--- start of GIVEN DATA ---
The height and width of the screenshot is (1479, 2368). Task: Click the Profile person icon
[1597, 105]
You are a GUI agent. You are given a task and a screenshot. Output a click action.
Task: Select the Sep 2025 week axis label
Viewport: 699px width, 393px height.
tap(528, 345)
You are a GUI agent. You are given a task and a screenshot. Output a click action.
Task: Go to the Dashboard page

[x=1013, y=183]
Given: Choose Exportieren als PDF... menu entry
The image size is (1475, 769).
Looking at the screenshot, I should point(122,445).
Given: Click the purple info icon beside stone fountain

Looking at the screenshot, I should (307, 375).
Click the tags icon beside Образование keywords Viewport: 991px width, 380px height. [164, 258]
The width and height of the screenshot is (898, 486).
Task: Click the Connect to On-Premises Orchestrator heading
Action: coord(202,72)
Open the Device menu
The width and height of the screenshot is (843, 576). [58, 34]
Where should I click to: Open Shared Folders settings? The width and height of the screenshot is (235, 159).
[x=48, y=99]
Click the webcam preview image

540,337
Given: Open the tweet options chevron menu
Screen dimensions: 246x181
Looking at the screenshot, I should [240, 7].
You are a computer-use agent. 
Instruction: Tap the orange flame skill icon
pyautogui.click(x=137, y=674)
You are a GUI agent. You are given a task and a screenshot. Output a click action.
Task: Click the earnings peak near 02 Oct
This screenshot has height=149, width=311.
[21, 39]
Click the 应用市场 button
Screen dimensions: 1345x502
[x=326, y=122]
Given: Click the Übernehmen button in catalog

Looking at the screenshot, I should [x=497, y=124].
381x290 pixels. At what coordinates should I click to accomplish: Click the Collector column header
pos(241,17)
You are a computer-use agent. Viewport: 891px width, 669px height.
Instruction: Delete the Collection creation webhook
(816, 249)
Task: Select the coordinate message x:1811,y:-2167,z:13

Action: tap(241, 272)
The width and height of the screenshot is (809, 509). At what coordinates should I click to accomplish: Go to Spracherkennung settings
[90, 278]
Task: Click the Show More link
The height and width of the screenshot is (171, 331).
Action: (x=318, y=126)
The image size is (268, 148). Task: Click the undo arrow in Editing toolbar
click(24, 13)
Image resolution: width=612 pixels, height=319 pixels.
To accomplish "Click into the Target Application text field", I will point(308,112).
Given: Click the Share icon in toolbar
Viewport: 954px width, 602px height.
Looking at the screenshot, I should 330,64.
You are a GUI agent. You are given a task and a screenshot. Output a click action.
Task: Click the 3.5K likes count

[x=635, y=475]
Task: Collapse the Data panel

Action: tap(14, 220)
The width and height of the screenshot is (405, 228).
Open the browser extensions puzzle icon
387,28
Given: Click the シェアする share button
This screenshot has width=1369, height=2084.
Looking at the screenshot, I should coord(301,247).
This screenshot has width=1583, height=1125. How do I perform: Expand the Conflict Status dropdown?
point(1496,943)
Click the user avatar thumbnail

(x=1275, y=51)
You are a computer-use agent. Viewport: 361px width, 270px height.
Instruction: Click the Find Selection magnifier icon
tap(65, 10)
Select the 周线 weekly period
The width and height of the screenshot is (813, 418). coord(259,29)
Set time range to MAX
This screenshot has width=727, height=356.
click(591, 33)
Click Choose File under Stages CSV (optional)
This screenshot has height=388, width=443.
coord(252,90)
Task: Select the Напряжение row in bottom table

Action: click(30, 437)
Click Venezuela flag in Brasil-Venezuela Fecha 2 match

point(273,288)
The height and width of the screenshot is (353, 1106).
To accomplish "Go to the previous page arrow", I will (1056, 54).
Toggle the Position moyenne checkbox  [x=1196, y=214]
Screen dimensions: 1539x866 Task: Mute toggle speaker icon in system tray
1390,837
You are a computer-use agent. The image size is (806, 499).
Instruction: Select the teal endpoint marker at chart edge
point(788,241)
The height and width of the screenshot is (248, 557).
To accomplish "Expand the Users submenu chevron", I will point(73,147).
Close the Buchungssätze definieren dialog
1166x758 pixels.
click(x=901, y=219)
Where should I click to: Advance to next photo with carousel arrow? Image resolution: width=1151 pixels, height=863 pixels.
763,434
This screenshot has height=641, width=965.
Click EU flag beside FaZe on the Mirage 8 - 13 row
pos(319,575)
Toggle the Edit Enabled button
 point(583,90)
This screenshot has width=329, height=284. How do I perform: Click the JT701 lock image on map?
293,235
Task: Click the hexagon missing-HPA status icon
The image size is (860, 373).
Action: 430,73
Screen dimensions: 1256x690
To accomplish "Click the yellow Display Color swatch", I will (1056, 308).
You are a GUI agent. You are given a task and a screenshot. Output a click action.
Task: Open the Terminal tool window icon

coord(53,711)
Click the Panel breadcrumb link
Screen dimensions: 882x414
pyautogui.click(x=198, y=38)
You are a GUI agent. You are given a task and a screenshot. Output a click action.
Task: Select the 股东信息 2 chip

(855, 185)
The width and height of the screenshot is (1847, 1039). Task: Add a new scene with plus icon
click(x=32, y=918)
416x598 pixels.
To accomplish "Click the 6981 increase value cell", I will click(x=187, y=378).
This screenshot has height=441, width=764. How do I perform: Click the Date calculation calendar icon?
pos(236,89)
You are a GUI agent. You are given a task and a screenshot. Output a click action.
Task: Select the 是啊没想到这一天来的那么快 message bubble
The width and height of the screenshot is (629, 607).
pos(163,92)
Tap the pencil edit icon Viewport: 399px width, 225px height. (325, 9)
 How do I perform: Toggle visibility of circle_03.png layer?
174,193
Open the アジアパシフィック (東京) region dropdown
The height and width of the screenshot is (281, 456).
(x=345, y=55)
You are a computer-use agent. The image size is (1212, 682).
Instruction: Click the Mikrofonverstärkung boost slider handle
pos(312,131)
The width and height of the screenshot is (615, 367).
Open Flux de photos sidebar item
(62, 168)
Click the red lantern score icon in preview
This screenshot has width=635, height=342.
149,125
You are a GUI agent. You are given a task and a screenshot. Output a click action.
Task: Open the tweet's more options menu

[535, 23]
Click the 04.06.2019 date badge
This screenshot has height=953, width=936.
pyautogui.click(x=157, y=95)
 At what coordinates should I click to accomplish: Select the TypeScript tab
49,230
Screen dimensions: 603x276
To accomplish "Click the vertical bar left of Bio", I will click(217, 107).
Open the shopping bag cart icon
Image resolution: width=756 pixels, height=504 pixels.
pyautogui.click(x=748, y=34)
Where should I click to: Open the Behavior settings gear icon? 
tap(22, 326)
--- end of GIVEN DATA ---
*WORK TO COMPLETE*
Copy every line of these records word for word.

*EXPECTED ANSWER*
The height and width of the screenshot is (1479, 2368). Task: Click the Profile person icon
[1597, 105]
You are a GUI agent. You are given a task and a screenshot. Output a click action.
Task: Select the Sep 2025 week axis label
Viewport: 699px width, 393px height.
tap(528, 345)
You are a GUI agent. You are given a task and a screenshot. Output a click action.
Task: Go to the Dashboard page

[x=1013, y=183]
Given: Choose Exportieren als PDF... menu entry
The image size is (1475, 769).
Looking at the screenshot, I should point(122,445).
Given: Click the purple info icon beside stone fountain

Looking at the screenshot, I should (307, 375).
Click the tags icon beside Образование keywords Viewport: 991px width, 380px height. [164, 258]
The width and height of the screenshot is (898, 486).
Task: Click the Connect to On-Premises Orchestrator heading
Action: coord(202,72)
Open the Device menu
The width and height of the screenshot is (843, 576). [58, 34]
Where should I click to: Open Shared Folders settings? The width and height of the screenshot is (235, 159).
[x=48, y=99]
Click the webcam preview image

540,337
Given: Open the tweet options chevron menu
Screen dimensions: 246x181
Looking at the screenshot, I should [240, 7].
You are a computer-use agent. 
Instruction: Tap the orange flame skill icon
pyautogui.click(x=137, y=674)
You are a GUI agent. You are given a task and a screenshot. Output a click action.
Task: Click the earnings peak near 02 Oct
This screenshot has height=149, width=311.
[21, 39]
Click the 应用市场 button
Screen dimensions: 1345x502
[x=326, y=122]
Given: Click the Übernehmen button in catalog

Looking at the screenshot, I should [x=497, y=124].
381x290 pixels. At what coordinates should I click to accomplish: Click the Collector column header
pos(241,17)
You are a computer-use agent. Viewport: 891px width, 669px height.
Instruction: Delete the Collection creation webhook
(816, 249)
Task: Select the coordinate message x:1811,y:-2167,z:13

Action: tap(241, 272)
The width and height of the screenshot is (809, 509). At what coordinates should I click to accomplish: Go to Spracherkennung settings
[90, 278]
Task: Click the Show More link
The height and width of the screenshot is (171, 331).
Action: (x=318, y=126)
The image size is (268, 148). Task: Click the undo arrow in Editing toolbar
click(24, 13)
Image resolution: width=612 pixels, height=319 pixels.
To accomplish "Click into the Target Application text field", I will point(308,112).
Given: Click the Share icon in toolbar
Viewport: 954px width, 602px height.
Looking at the screenshot, I should 330,64.
You are a GUI agent. You are given a task and a screenshot. Output a click action.
Task: Click the 3.5K likes count

[x=635, y=475]
Task: Collapse the Data panel

Action: tap(14, 220)
The width and height of the screenshot is (405, 228).
Open the browser extensions puzzle icon
387,28
Given: Click the シェアする share button
This screenshot has width=1369, height=2084.
Looking at the screenshot, I should coord(301,247).
This screenshot has width=1583, height=1125. How do I perform: Expand the Conflict Status dropdown?
point(1496,943)
Click the user avatar thumbnail

(x=1275, y=51)
You are a computer-use agent. Viewport: 361px width, 270px height.
Instruction: Click the Find Selection magnifier icon
tap(65, 10)
Select the 周线 weekly period
The width and height of the screenshot is (813, 418). coord(259,29)
Set time range to MAX
This screenshot has width=727, height=356.
click(591, 33)
Click Choose File under Stages CSV (optional)
This screenshot has height=388, width=443.
coord(252,90)
Task: Select the Напряжение row in bottom table

Action: click(30, 437)
Click Venezuela flag in Brasil-Venezuela Fecha 2 match

point(273,288)
The height and width of the screenshot is (353, 1106).
To accomplish "Go to the previous page arrow", I will (1056, 54).
Toggle the Position moyenne checkbox  [x=1196, y=214]
Screen dimensions: 1539x866 Task: Mute toggle speaker icon in system tray
1390,837
You are a computer-use agent. The image size is (806, 499).
Instruction: Select the teal endpoint marker at chart edge
point(788,241)
The height and width of the screenshot is (248, 557).
To accomplish "Expand the Users submenu chevron", I will point(73,147).
Close the Buchungssätze definieren dialog
1166x758 pixels.
click(x=901, y=219)
Where should I click to: Advance to next photo with carousel arrow? Image resolution: width=1151 pixels, height=863 pixels.
763,434
This screenshot has height=641, width=965.
Click EU flag beside FaZe on the Mirage 8 - 13 row
pos(319,575)
Toggle the Edit Enabled button
 point(583,90)
This screenshot has width=329, height=284. How do I perform: Click the JT701 lock image on map?
293,235
Task: Click the hexagon missing-HPA status icon
The image size is (860, 373).
Action: 430,73
Screen dimensions: 1256x690
To accomplish "Click the yellow Display Color swatch", I will (1056, 308).
You are a GUI agent. You are given a task and a screenshot. Output a click action.
Task: Open the Terminal tool window icon

coord(53,711)
Click the Panel breadcrumb link
Screen dimensions: 882x414
pyautogui.click(x=198, y=38)
You are a GUI agent. You are given a task and a screenshot. Output a click action.
Task: Select the 股东信息 2 chip

(855, 185)
The width and height of the screenshot is (1847, 1039). Task: Add a new scene with plus icon
click(x=32, y=918)
416x598 pixels.
To accomplish "Click the 6981 increase value cell", I will click(x=187, y=378).
This screenshot has height=441, width=764. How do I perform: Click the Date calculation calendar icon?
pos(236,89)
You are a GUI agent. You are given a task and a screenshot. Output a click action.
Task: Select the 是啊没想到这一天来的那么快 message bubble
The width and height of the screenshot is (629, 607).
pos(163,92)
Tap the pencil edit icon Viewport: 399px width, 225px height. (325, 9)
 How do I perform: Toggle visibility of circle_03.png layer?
174,193
Open the アジアパシフィック (東京) region dropdown
The height and width of the screenshot is (281, 456).
(x=345, y=55)
You are a computer-use agent. The image size is (1212, 682).
Instruction: Click the Mikrofonverstärkung boost slider handle
pos(312,131)
The width and height of the screenshot is (615, 367).
Open Flux de photos sidebar item
(62, 168)
Click the red lantern score icon in preview
This screenshot has width=635, height=342.
149,125
You are a GUI agent. You are given a task and a screenshot. Output a click action.
Task: Open the tweet's more options menu

[535, 23]
Click the 04.06.2019 date badge
This screenshot has height=953, width=936.
pyautogui.click(x=157, y=95)
 At what coordinates should I click to accomplish: Select the TypeScript tab
49,230
Screen dimensions: 603x276
To accomplish "Click the vertical bar left of Bio", I will click(217, 107).
Open the shopping bag cart icon
Image resolution: width=756 pixels, height=504 pixels.
pyautogui.click(x=748, y=34)
Where should I click to: Open the Behavior settings gear icon? 
tap(22, 326)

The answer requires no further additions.